From the above review, texture-based features were among the method that had been considered in existing apple recognition. The GLCM texture-based features is seen as one of the most suitable candidate for classifying defective and non-defective apple. The GLCM method is chosen as it will detect any different property changes on the surface of the apple skin images. However, the GLCM method is less effective in detecting significant features in low-quality image region. In apple classification, failure to detect these features can lead to misclassification between defective and non-defective apples, which consequently reduces the classification accuracy.

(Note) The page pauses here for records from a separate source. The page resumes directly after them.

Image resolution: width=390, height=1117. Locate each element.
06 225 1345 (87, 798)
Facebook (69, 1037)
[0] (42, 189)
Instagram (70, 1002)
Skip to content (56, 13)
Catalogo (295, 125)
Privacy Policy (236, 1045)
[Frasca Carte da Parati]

Therefore, in this research, we investigate the Wavelet and Curvelet image enhancement technique on the GLCM method to improves the detection of features on low-quality region for apple images. Though there are many image enhancement techniques, in apple classification, it is challenging to enhance the low-quality region while at the same time reduce the uneven illumination effect on images with less computational time and cost [
61]. Some of the image enhancement technique such as Adaptive Histogram Equalization (AHE) and CLAHE are unsuitable to be used for real-time application due to high computational time [
62,
63]. It is also difficult to enhance the low-quality region using traditional image enhancement technique such as frequency-domain. This is due to the lower frequencies that resolved better in frequency, while the higher frequencies are resolved better in time [
64,
65,
66]. The traditional frequency-domain image enhancement technique does not provide simultaneous spatial and spectral resolution.

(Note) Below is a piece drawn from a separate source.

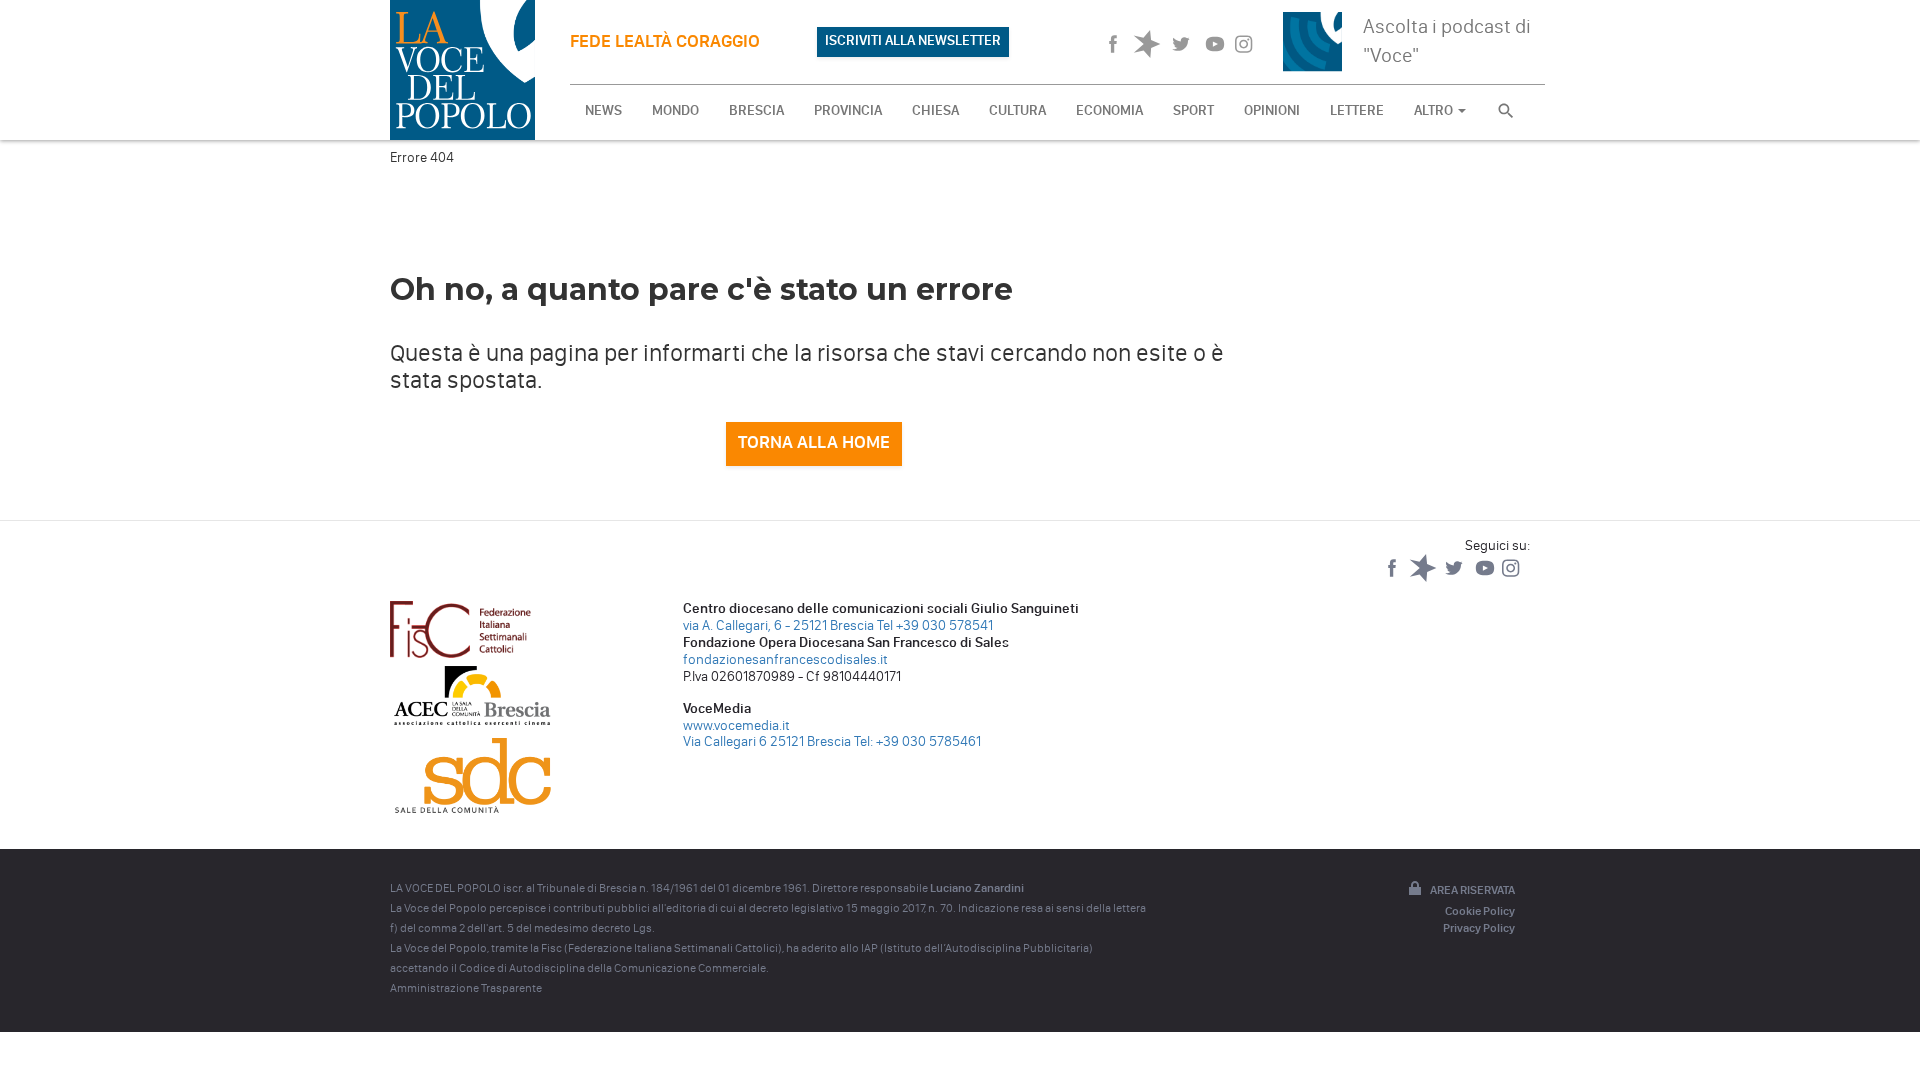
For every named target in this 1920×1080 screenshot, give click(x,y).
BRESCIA (756, 110)
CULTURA (1017, 110)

On the other hand, the Wavelet transform image enhancement technique is capable to provide both spatial resolution and frequency [
61]. The Wavelet transform ensures a good frequency resolution at lower frequencies and good spatial resolution at higher frequencies [
61,
64]. In the proposed method, the Wavelet transform image enhancement is used to improve the quality of the texture of low-quality region in the GLCM method. The Wavelet transform is one of the suitable image enhancement technique for texture analysis [
67]. However, its limitation lies in the curved region areas. To effectively deals with a low-quality region area, we also used Curvelet transform image enhancement technique in the proposed method since it has a better ability in capturing the directional edges of curves, corners and profiles [
68,
69]. The Curvelet transform also provides richer information in both spatial and spectral domains [
70]. In the proposed method namely CW-GLCM, the extracted Curvelet features from Curvelet transform are then fused with the GLCM features based on the Wavelet transform to produce a highly informative fusion feature.
As presented in the prior section, many of the image recognition methods discussed earlier are mostly concerned in more general pattern recognition problems. None of the aforementioned methods focused on the recognition and classification of image compromising low-quality region. Based on the review, five methods which are BOW [
15], SPM [
16], CNN [
17], GLCM texture analysis [
18] and CLAHE + GLCM + ELM [
19] have been chosen to evaluate the proposed method. They are selected due to their popularity and stability to represent the dictionary-based method, deep-learning based method and texture-based method, respectively.